• Le jour où j'ai arrêté de fantasmer le monde...

    Le jour où j'ai arrêté de fantasmer le monde...

     

    Il fut un temps où le regard des autres m'importait tellement que je le chargeais de toutes sortes de significations plus ou moins erronées, quasi mystiques parfois. Je ne pouvais pas soutenir le moindre battement de cils en ma direction sans imaginer le pourquoi du comment, de façon totalement irrationnelle. Si cette femme là-bas venait de me jeter un coup d'oeil, c'était à cause de ma coiffure, ou de ma tenue forcément mal ajustée ou complètement has been. Cet homme qui venait de me frôler par inadvertance était sans nul doute un amoureux transi qui n'avouerait jamais ses sentiments autrement que sous la torture, et encore. Du coup, je n'osais jamais attarder mon regard sur qui que ce soit, sous peine de perdre mes moyens.

    Et puis un jour, je me suis aperçue de la vanité de ces pensées. Mes fantasmes sonnaient si creux que leur résonance a ébranlé mes certitudes et les a fait s'effondrer dans le silence assourdissant de leur vacuité. Les yeux de mes contemporains ne me renvoyaient plus que de l'absence et de l'indifférence. Triste et brutal retour sur terre... J'ai appris que les regards ne se croisaient que rarement, suivant des trajectoires presque parallèles dont l'horizon se perdait par dessus une épaule ou juste derrière une oreille. Ce genre de regard qui vous transperce de part en part en vous arrachant un lambeau de vous-même au passage, avant de le jeter négligemment sur le bas côté comme on se débarrasserait d'un papier gras.

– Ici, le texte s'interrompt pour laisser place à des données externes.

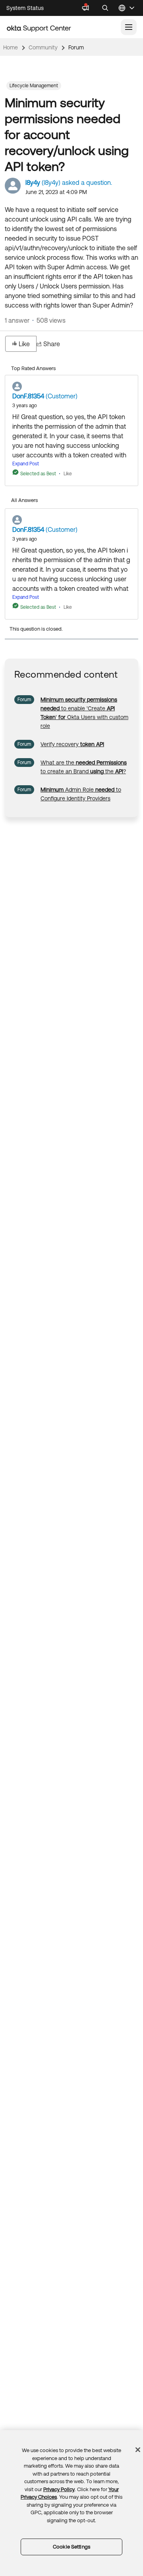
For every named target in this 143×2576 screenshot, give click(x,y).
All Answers (24, 500)
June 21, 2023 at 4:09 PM (56, 192)
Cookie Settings (71, 2547)
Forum (76, 47)
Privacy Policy (59, 2489)
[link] (72, 744)
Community (43, 47)
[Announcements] (85, 8)
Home (10, 47)
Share (51, 343)
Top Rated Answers (33, 368)
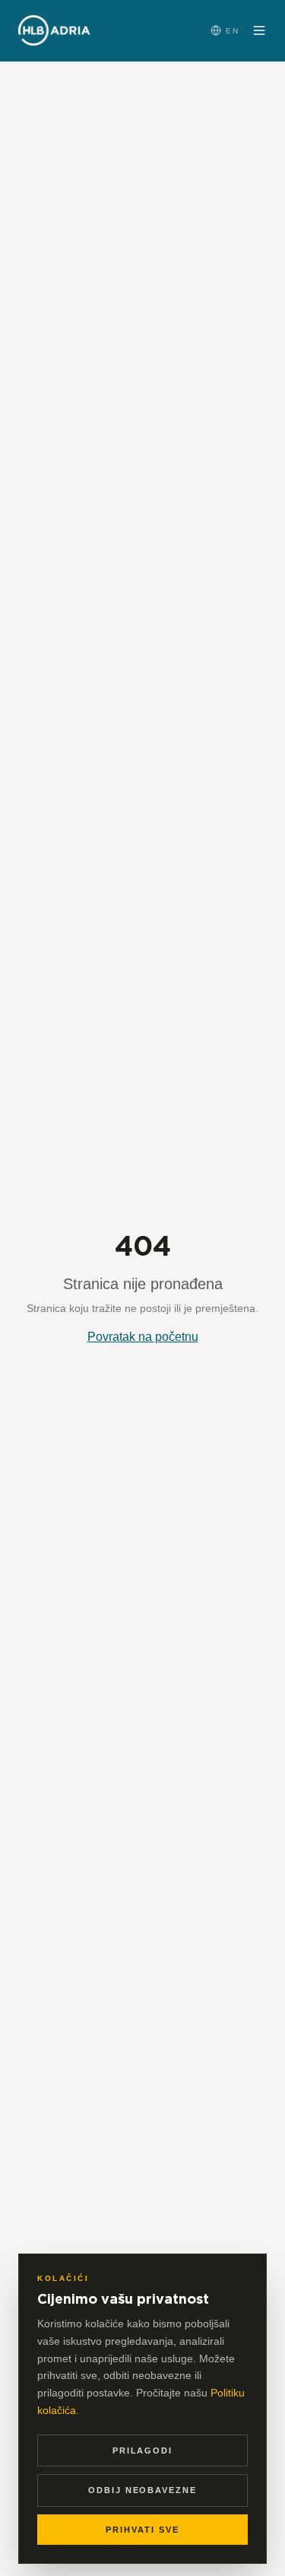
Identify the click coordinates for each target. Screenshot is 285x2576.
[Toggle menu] (259, 30)
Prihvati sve (142, 2529)
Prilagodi (142, 2450)
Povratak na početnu (142, 1336)
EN (232, 31)
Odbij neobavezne (143, 2490)
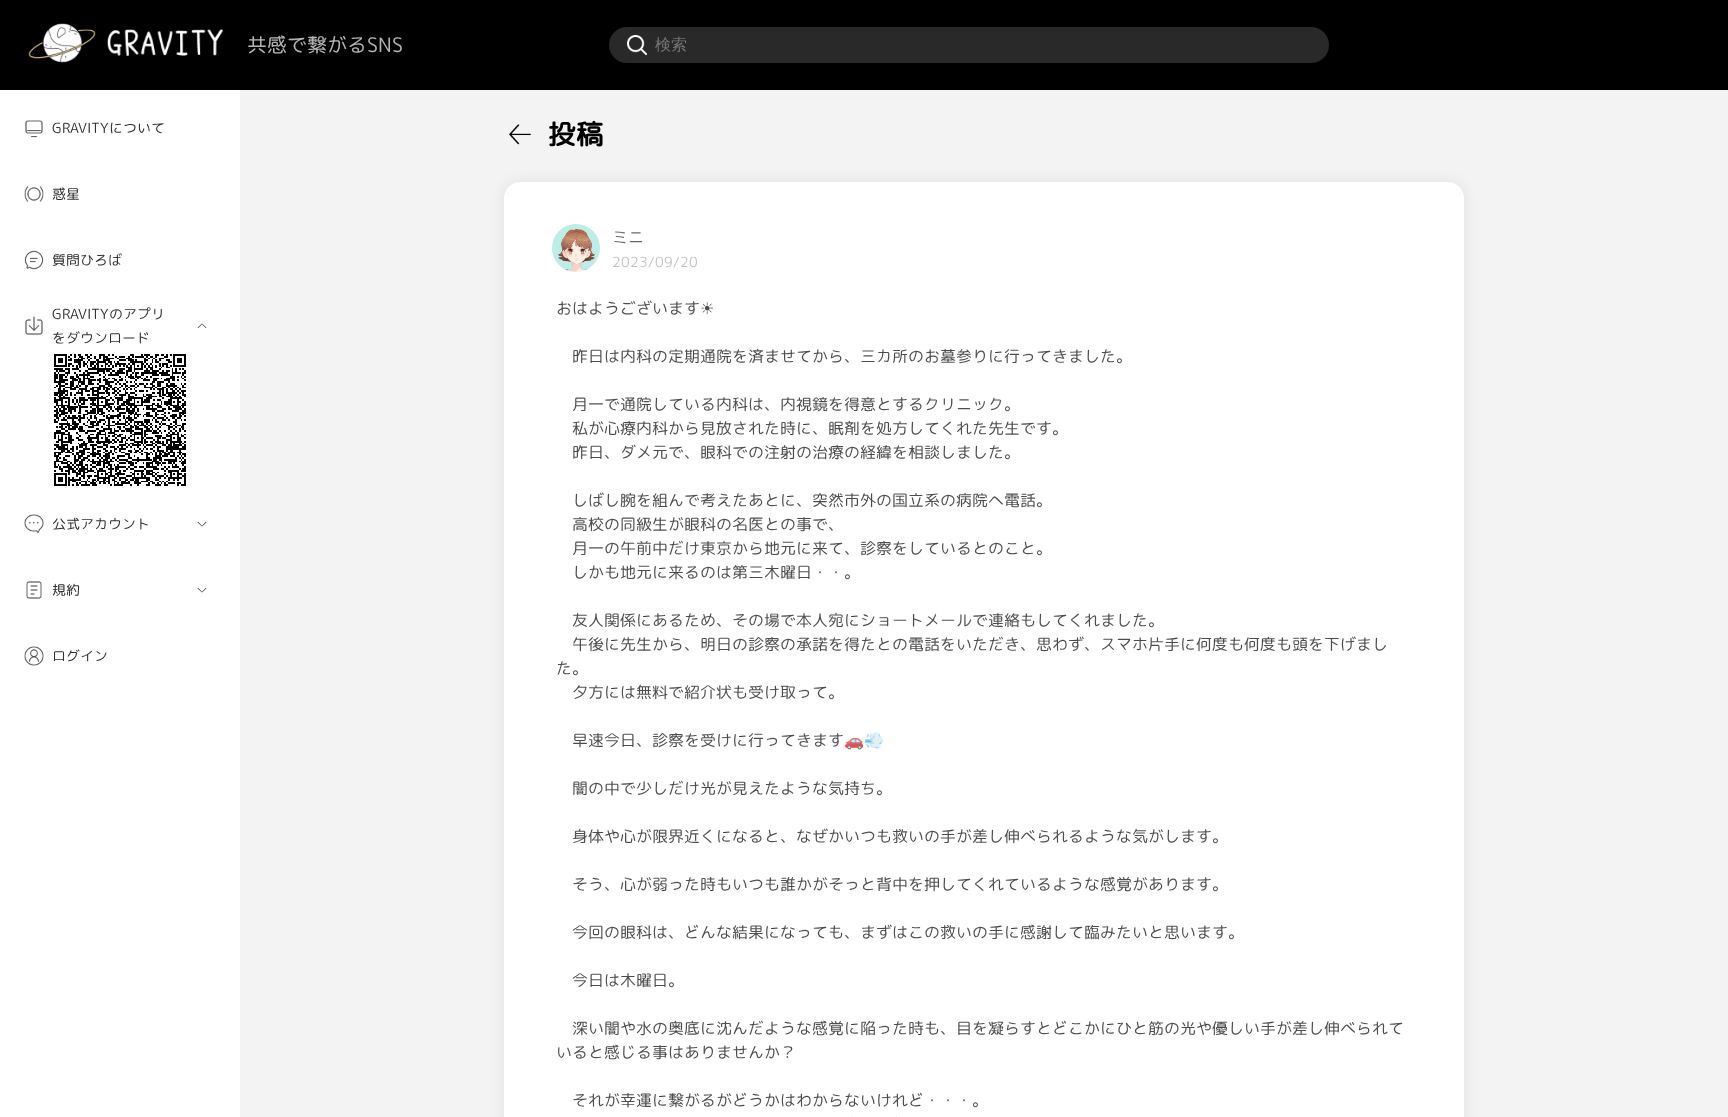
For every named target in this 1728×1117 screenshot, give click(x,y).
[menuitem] (120, 128)
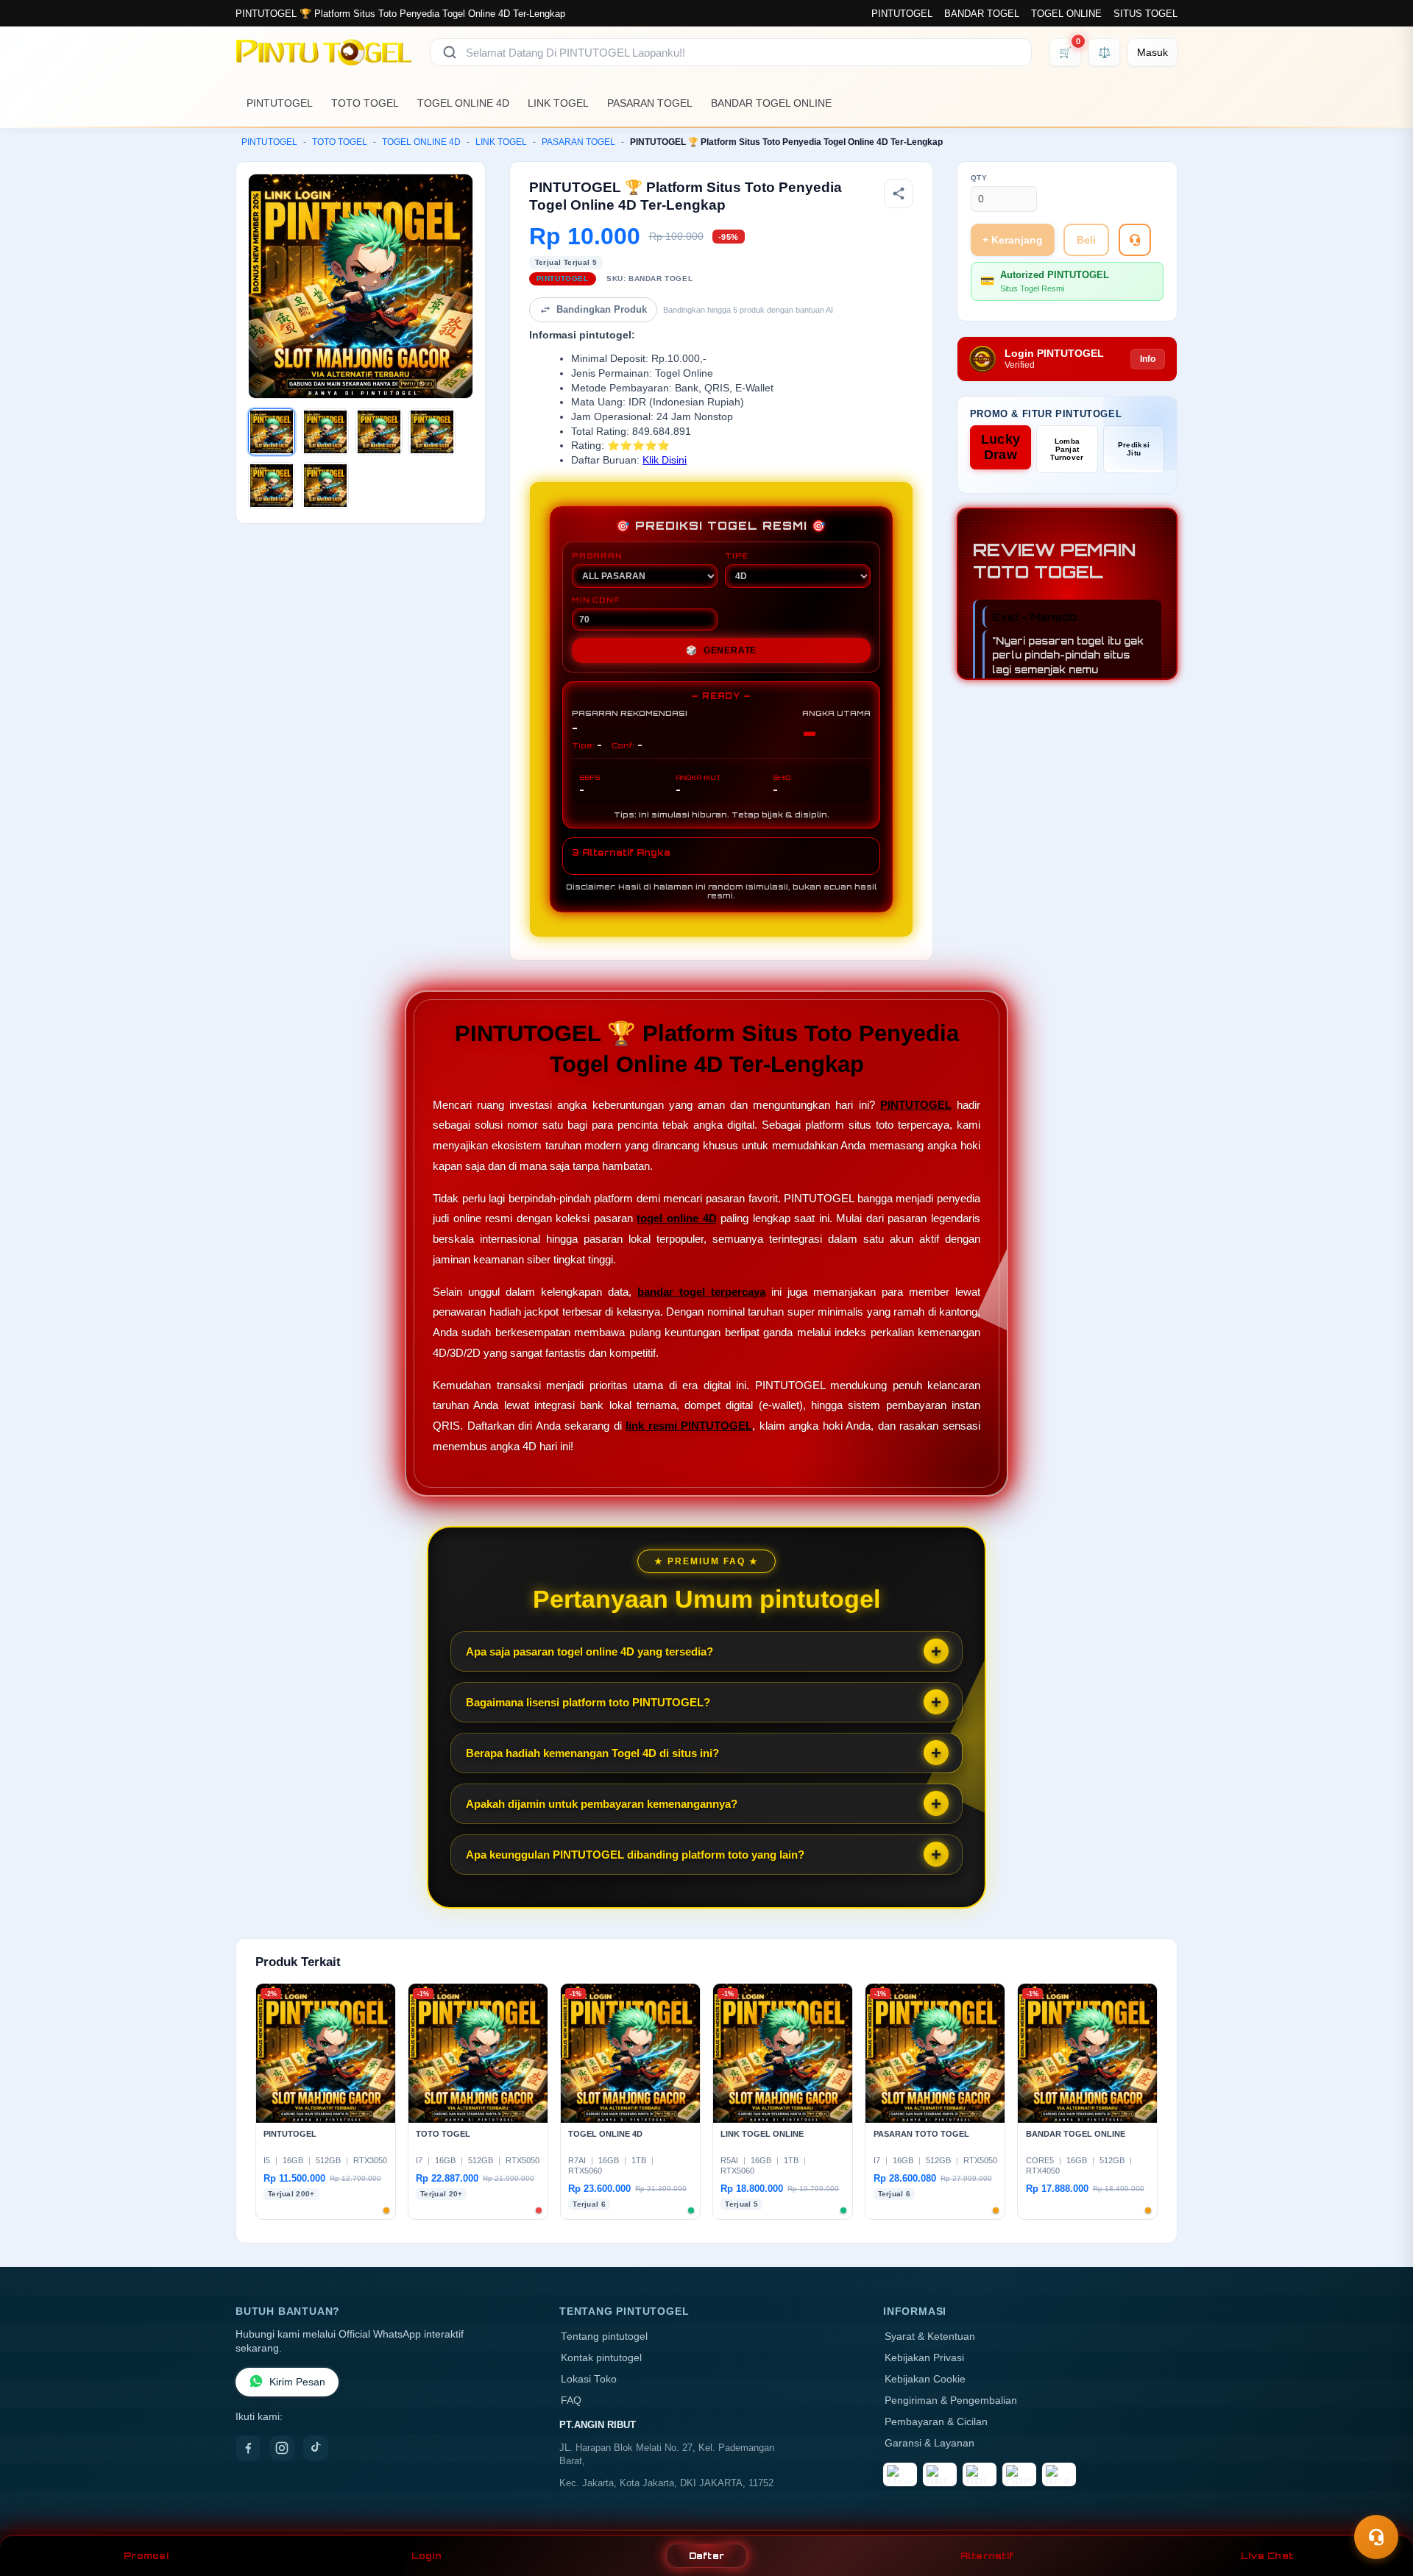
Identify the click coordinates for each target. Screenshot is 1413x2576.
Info (1147, 359)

    Mon regard est devenu imperméabilisant, glissant sur les choses et les êtres avec une nonchalance affectée. Il a fini d'interpréter le monde à l'aune de ses fantasmes pour se retrouver perdu de l'autre côté de la barrière, abandonné dans le non sens d'une vie sans relief. Les gens sont devenus des fantômes sans corps ni âme, juste des objets qui passent de temps à autre dans mon champ visuel comme de la pluie ou un vent léger. Leur substance m'échappe un peu plus chaque jour et les renvoie dans l'éther d'où mes pensées n'iront pas les chercher. Il arrive heureusement qu'une étincelle ravive la flamme quand mon regard croise celui de ceux que j'aime, qu'ils soient proches ou presque inconnus, au hasard des rencontres qui me disent et me redisent que malgré tout cela, je reste vivante...

     

    Photo: extrait de "Train de nuit pour Lisbonne", d'après le roman de Pascal Mercier


  • Commentaires

    1
    Mardi 14 Mai 2013 à 17:45
    Aredius

    Les messages sont rares mais toujours aussi bien léchés !

    Merci

    2
    Vendredi 17 Mai 2013 à 11:20

    Merci! C'est juste un succédané de réflexions trempées dans l'encre d'un jour sans soleil! Bonne journée!